### Saved data entries:
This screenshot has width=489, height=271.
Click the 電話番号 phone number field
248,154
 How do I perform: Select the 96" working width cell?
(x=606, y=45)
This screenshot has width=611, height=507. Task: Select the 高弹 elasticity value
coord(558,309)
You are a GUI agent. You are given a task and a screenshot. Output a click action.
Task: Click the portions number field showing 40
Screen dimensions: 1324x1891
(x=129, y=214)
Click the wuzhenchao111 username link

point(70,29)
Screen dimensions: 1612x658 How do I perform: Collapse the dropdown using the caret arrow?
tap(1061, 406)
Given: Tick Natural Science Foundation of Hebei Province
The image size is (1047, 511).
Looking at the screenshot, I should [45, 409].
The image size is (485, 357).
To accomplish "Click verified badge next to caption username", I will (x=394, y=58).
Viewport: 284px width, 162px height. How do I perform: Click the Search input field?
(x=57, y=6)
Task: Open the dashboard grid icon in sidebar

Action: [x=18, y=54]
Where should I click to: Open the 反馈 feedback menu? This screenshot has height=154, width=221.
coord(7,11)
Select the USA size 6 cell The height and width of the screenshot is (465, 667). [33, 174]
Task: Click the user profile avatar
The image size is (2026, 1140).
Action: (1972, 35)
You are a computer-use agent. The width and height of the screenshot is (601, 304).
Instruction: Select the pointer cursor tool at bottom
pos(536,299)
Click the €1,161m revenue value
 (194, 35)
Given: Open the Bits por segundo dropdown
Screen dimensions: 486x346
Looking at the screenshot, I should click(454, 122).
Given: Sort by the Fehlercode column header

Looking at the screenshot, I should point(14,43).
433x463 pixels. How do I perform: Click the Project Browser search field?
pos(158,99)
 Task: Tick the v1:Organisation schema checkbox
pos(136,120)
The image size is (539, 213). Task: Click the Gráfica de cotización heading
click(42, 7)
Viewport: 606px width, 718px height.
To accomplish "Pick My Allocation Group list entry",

### YOUR INSTRUCTIONS:
Copy out each line of the data exactly.

### WRITTEN ANSWER:
This screenshot has width=489, height=271.
Click the 電話番号 phone number field
248,154
 How do I perform: Select the 96" working width cell?
(x=606, y=45)
This screenshot has width=611, height=507. Task: Select the 高弹 elasticity value
coord(558,309)
You are a GUI agent. You are given a task and a screenshot. Output a click action.
Task: Click the portions number field showing 40
Screen dimensions: 1324x1891
(x=129, y=214)
Click the wuzhenchao111 username link

point(70,29)
Screen dimensions: 1612x658 How do I perform: Collapse the dropdown using the caret arrow?
tap(1061, 406)
Given: Tick Natural Science Foundation of Hebei Province
The image size is (1047, 511).
Looking at the screenshot, I should [45, 409].
The image size is (485, 357).
To accomplish "Click verified badge next to caption username", I will (x=394, y=58).
Viewport: 284px width, 162px height. How do I perform: Click the Search input field?
(x=57, y=6)
Task: Open the dashboard grid icon in sidebar

Action: [x=18, y=54]
Where should I click to: Open the 反馈 feedback menu? This screenshot has height=154, width=221.
coord(7,11)
Select the USA size 6 cell The height and width of the screenshot is (465, 667). [33, 174]
Task: Click the user profile avatar
The image size is (2026, 1140).
Action: (1972, 35)
You are a computer-use agent. The width and height of the screenshot is (601, 304).
Instruction: Select the pointer cursor tool at bottom
pos(536,299)
Click the €1,161m revenue value
 (194, 35)
Given: Open the Bits por segundo dropdown
Screen dimensions: 486x346
Looking at the screenshot, I should click(454, 122).
Given: Sort by the Fehlercode column header

Looking at the screenshot, I should point(14,43).
433x463 pixels. How do I perform: Click the Project Browser search field?
pos(158,99)
 Task: Tick the v1:Organisation schema checkbox
pos(136,120)
The image size is (539, 213). Task: Click the Gráfica de cotización heading
click(42, 7)
Viewport: 606px width, 718px height.
To accomplish "Pick My Allocation Group list entry",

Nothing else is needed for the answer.